On guitar and drums, Lluis Fuzzhound is fiendishly talented and devoted to the rock’n’roll cause. Kylie Kooks has an enigmatic stage presence that arrests your attention like 80 percent proof moonshine and a bass attack that pokes you in the solar plexus with garage aforethought. Every song seems to finish with a cha cha cha twist of lemon; the cover of The Who’s "I Can’t Explain" is enough to cause the hairs on the back of this obsessive Who fan’s neck to stand tall in respect.
You could dance all night to Thee Cha Chas and still be reading to pounce on your Sonics records the next morning.

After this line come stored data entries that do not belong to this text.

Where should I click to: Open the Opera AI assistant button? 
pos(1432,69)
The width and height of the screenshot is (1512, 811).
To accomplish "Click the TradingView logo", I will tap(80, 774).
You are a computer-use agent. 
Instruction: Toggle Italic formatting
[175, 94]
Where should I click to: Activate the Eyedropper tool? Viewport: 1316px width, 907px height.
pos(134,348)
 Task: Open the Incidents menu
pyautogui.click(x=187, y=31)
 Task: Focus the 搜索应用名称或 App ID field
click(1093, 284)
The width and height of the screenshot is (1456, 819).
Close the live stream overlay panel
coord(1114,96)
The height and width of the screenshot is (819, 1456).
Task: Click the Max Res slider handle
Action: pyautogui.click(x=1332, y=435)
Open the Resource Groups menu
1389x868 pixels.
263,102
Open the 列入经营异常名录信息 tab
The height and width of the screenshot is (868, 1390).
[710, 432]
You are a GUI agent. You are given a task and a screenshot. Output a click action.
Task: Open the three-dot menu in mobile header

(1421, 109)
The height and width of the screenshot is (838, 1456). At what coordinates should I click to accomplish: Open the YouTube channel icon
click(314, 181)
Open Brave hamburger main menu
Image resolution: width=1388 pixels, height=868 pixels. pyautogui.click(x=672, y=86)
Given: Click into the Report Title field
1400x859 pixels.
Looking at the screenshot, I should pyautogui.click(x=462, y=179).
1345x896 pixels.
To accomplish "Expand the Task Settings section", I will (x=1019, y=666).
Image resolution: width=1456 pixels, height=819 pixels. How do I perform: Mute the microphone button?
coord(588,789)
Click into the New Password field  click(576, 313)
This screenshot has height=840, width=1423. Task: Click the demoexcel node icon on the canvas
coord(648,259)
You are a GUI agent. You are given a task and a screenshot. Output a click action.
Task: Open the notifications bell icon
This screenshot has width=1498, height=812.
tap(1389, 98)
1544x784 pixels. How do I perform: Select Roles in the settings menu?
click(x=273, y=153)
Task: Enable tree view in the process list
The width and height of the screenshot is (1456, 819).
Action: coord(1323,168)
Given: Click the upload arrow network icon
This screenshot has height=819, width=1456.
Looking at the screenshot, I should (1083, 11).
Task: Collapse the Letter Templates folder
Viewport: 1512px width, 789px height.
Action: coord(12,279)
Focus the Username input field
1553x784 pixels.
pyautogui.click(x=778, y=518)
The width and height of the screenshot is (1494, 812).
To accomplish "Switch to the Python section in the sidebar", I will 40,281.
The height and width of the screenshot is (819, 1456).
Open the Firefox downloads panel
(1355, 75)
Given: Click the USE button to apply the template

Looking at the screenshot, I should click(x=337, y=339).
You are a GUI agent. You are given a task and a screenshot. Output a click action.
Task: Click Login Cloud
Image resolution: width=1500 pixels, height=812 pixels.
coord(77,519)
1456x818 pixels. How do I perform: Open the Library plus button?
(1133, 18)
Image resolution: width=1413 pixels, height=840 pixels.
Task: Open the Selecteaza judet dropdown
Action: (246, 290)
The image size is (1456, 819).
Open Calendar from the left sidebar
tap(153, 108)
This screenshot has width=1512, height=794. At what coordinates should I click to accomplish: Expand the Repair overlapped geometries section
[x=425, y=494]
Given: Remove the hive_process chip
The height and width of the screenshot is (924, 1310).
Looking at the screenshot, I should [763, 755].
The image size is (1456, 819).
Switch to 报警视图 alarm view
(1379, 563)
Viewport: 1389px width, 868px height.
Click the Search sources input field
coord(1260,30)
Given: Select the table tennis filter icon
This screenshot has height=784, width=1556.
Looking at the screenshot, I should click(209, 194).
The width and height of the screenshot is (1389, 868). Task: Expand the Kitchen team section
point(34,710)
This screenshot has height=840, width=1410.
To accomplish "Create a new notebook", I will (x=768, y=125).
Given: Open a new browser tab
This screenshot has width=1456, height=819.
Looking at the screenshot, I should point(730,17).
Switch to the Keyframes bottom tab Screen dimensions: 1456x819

Why protest when you can dance?
Then it’s time for the Swedes, launching their Best Of record. It’s the original line-up with Anton Ruddick on guitar and Tim Durkin on drums. It’s a brutal, AC/DC wrestling Thin Lizzy with Powder Monkeys spitting invective from the sidelines. Van (wearing footy shorts, don’t you know) hollers and strums feverishly, Cal thumps his bass, Anton churns out spine-tingling lead breaks and Tim beats the bejeezus out of his drum kit.
There are moments of crowd insanity – whirling dervish drunken punters, fist-thumping accolades, spilt beer and slurred acknowledgements of common rock’n’roll cause. Everything old is as damn good as anything new that’s come out, and don’t you forget it. Dave Laing reckons "Head On Ice" is a lost Australian rock’n’roll classic and he’d know. "Bottles and Barstools" ain’t too bad either, and the rest of ‘em for good measure.
Nah, you can’t recreate the past but you can sure celebrate it. And when the future is a haze of pointy-headed predictions and ill-conceived ideological rants, then just sit back, listen to the Swedish Magazines and embrace the unadulterated potency of live rock’n’roll.